In the second half of the book the prosody picks up and is subtle, as in the following lines sung by the people of Braj, a region south of Delhi, to Udho, a bee messenger that Krishna sends to his people at home when he leaves for Mathura, never to return: “If you’re a true friend of handsome Shyam, / pure in your heart’s intent, / then make these tortured eyes behold / Hari’s face again.”
Then again, in the translations, words like “swayamvar” become “husband-choosing rite”, which, though it feels clunky to a Hindi speaker, is perhaps a feature that makes this book accessible to people who don’t speak Hindi. Many of the poems have an American sensibility, such as when Krishna’s father Nanda is referred to as “Daddy”. Again, this probably brings the book within reach of a wide 21st century readership.
Surdas lived in the 16th century, during Akbar’s time. He was blind and famously refused to sing for Akbar. His poems were so popular that for centuries after him people kept writing songs of Bhakti dedicated to Krishna and signed themselves Surdas at the end of their poems. It is not known with certainty whether all the poems in Sur’s Ocean were indeed written by Surdas, but Hawley and Bryant have taken the earliest poems from Sur’s tradition to build this book because they assume, justifiably, that the later poems were not written by him.
Sur’s Ocean is divided into sections: Krishna Growing Up, which is about Krishna’s childhood; The Pangs and Politics of Love about Krishna’s flirtations with cowherd girls; Krishna Departs for Mathura, Never to Return; The Bee Messenger; Lordly Encounters – and Others, in which Krishna marries Rukmini along with other stories such as his meeting with Sudama, the poor friend from his childhood. After that there is a section on the Ramayana followed by The Poet’s Petition and Praise, which includes some stories from the Mahabharata. At the end is a short section called ‘To the Holy Rivers’ with three prayers to the Ganges and the Jamuna.
The wisdom in many of these poems is relevant even today. Consider for example, some poems about the state of the Jamuna that get an unexpectedly pertinent reading now: “She flails about like aimless, restless bees, / turning side to side, horrid and forlorn, / babbling like a Sheldrake night and day, / subsisting on a diet of foam. / Surdas says, Lord, the state of the Jamuna / Is not hers alone: it’s also our own.”
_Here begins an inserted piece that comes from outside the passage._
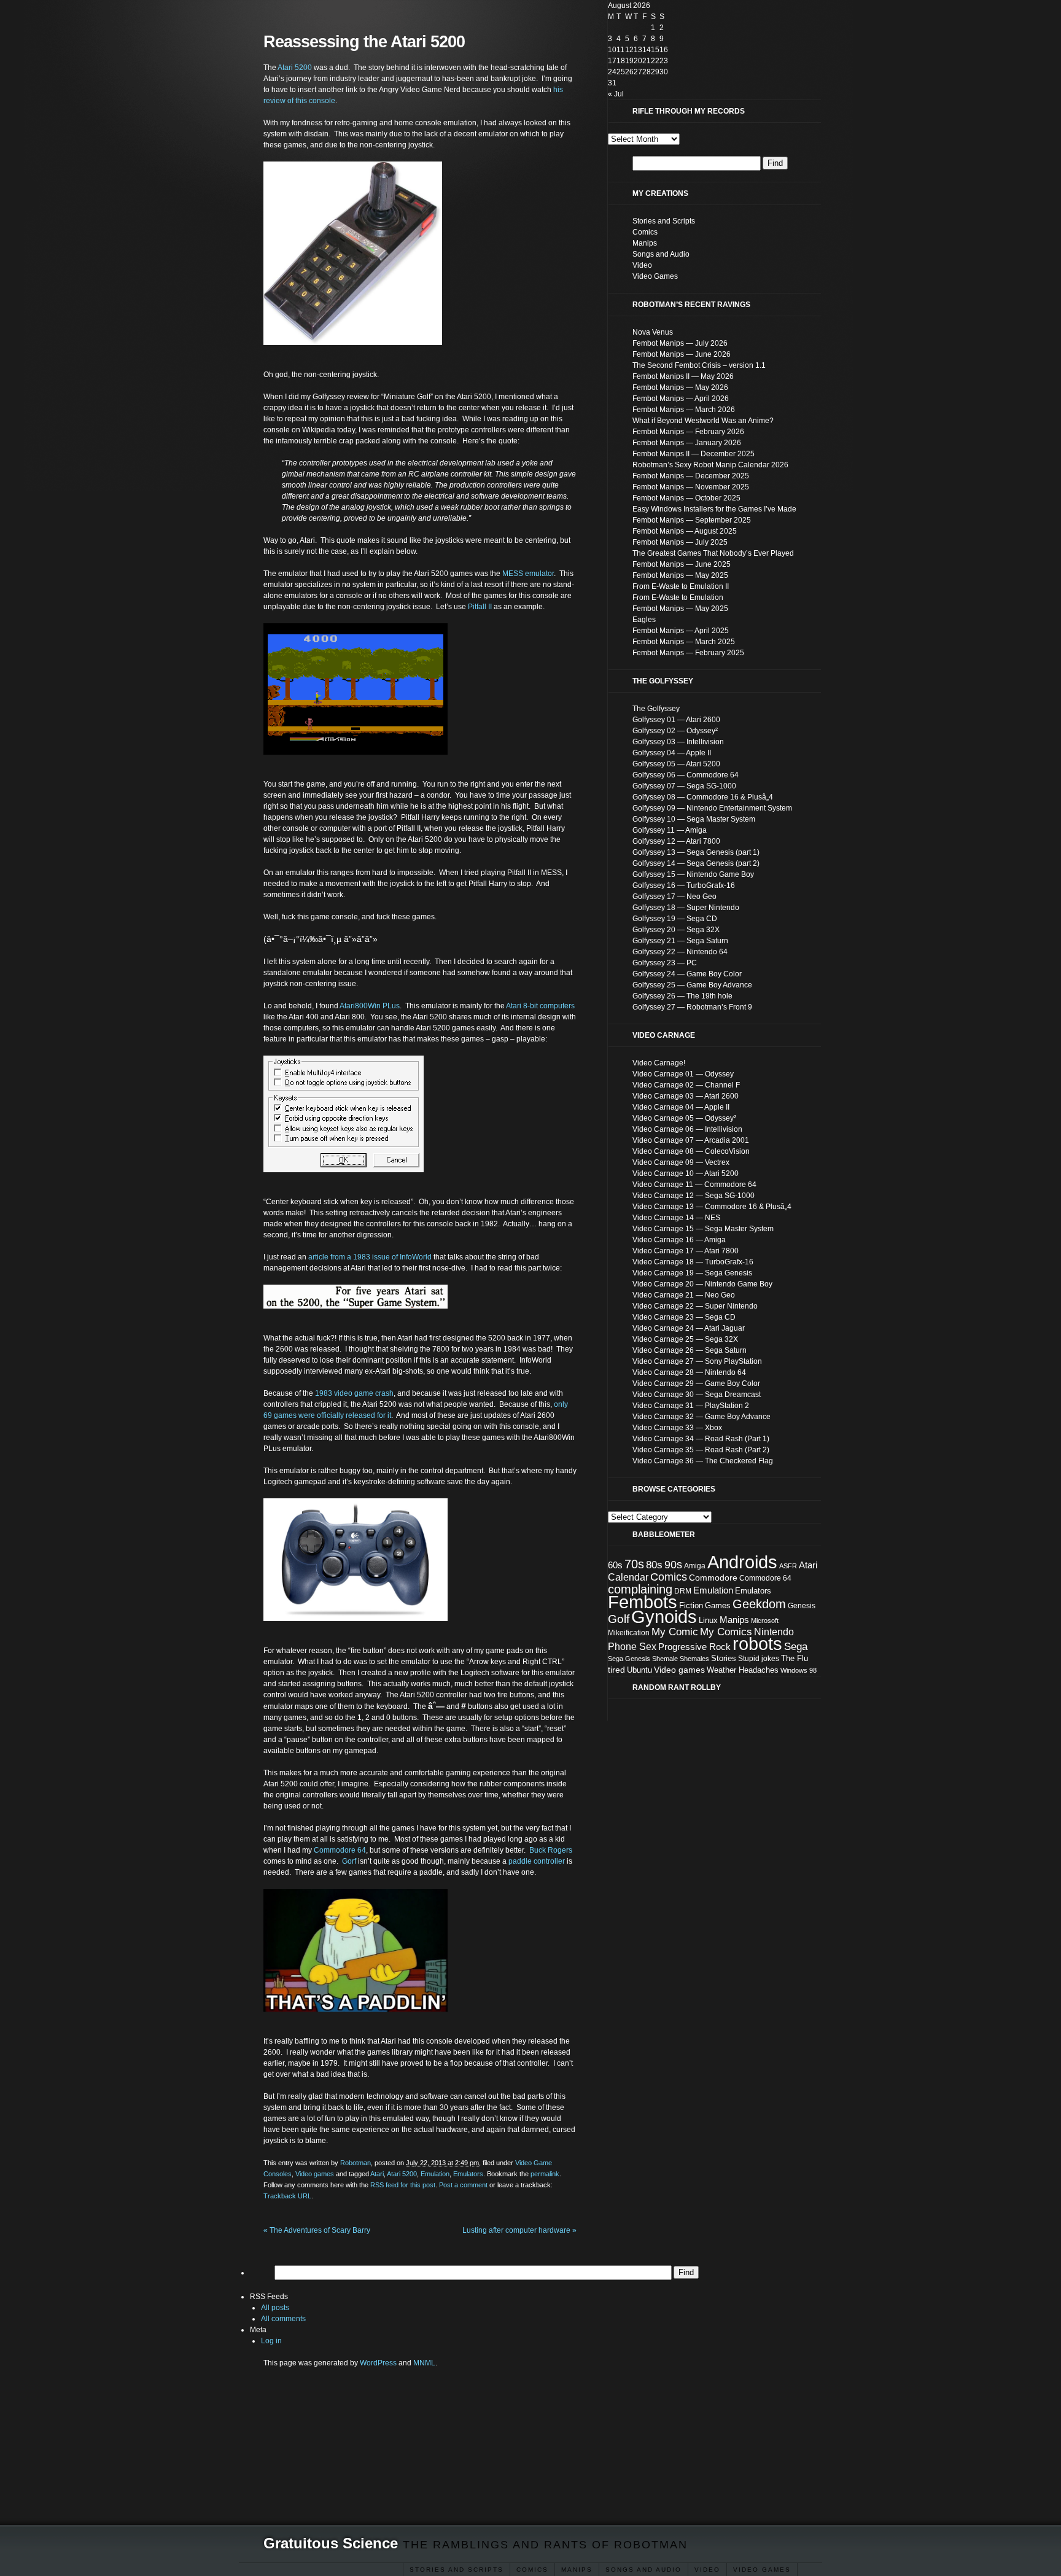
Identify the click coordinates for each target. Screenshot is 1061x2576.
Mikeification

The poems are sometimes playful: “He managed to quaff down a forest fire / but his milk must be cooled before he drinks… He could lift a great mountain, but if he tries to hold / a pail of milk, his arm begins to hurt.” And sometimes the poems are philosophical: “this Lord in cowherd’s clothes / herds cows in a cowherder’s clan, / and that, says Surdas, is the glory described / when the Vedas chant, ‘He is not this, not that.’”
Sur’s poetry is rich in imagery and the translations do justice to the original: “Take a hard look at Hari’s face and body. / How could such a little bit of curd, Yashoda, / provoke in you such wrath? / His eyes look with fear at the stick you’re holding; / they tremble and shimmer with tears / as if a bee had settled on a blue lotus petal / and made the dewdrops shiver.”
The translations in Sur’s Ocean weren’t written especially for the MCLI. John Stratton Hawley, who is a Braj bhasha scholar, translated these very poems in a book of his called The Memory of Love, published by Oxford University Press. That book is identical to Sur’s Ocean, but the MCLI version is cheaper and more easily available.
Sonali teaches German near New Delhi. She has an MFA in creative writing from City University, Hong Kong and an MA in linguistics from Delhi University. Her essays have appeared in the newspaper DNA, and journal Indian Review. She likes to write poetry, read, swim and eat good food.